[Stored items]
——————————

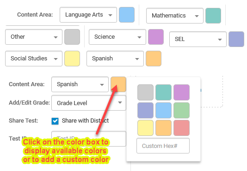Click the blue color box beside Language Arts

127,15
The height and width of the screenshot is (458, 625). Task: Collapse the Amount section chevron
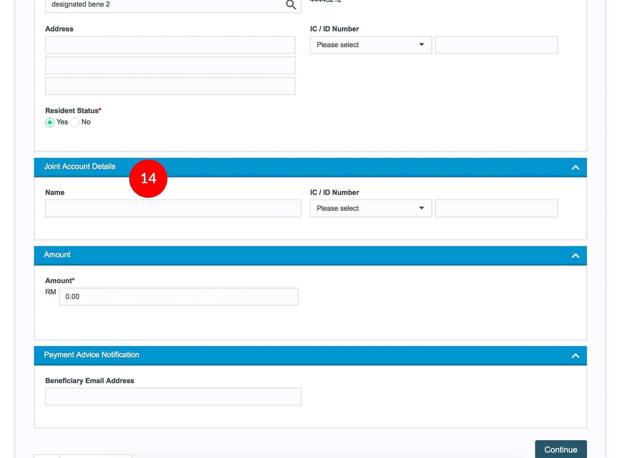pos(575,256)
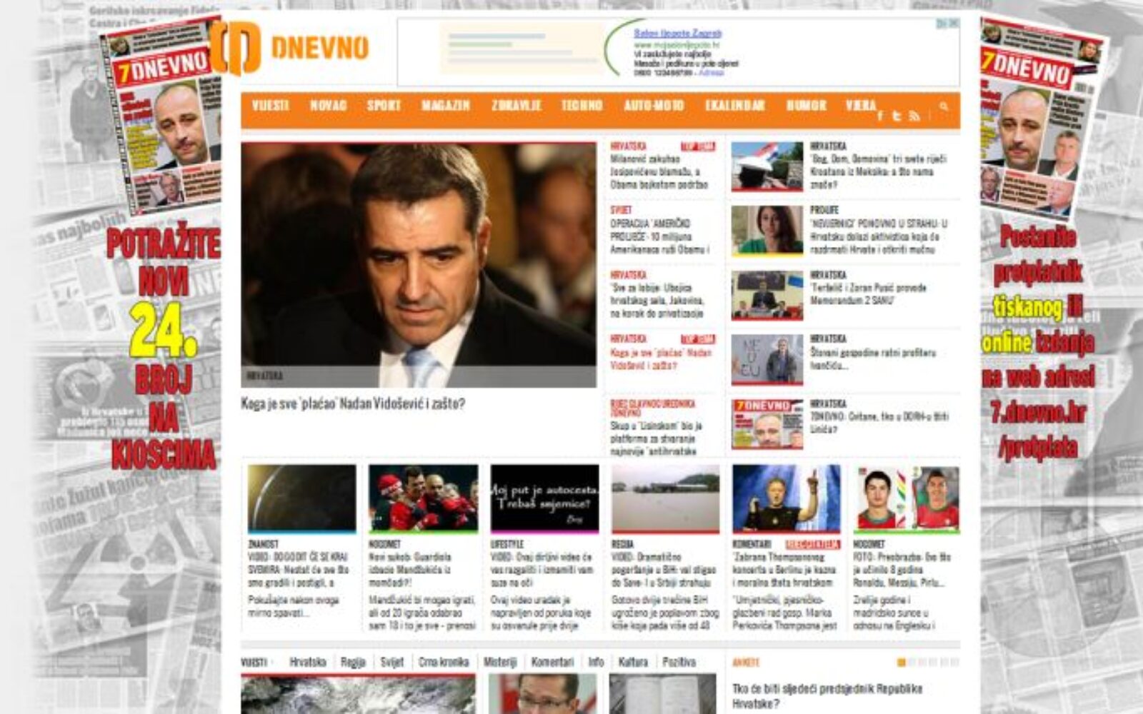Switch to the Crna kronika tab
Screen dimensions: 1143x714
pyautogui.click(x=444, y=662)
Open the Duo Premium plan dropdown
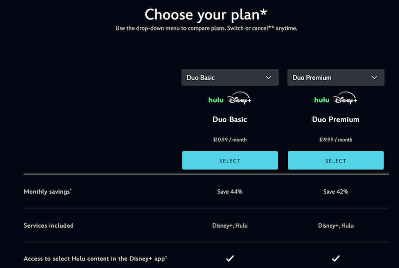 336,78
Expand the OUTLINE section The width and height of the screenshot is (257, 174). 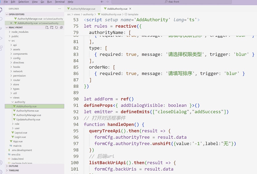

——————————

_Your objective_
Please print the lines from the one holding "Open the Duo Premium plan dropdown" through the end of the records above, unchanged and with the pictures left out.

_Result of this task_
Open the Duo Premium plan dropdown
 336,78
Expand the OUTLINE section The width and height of the screenshot is (257, 174). 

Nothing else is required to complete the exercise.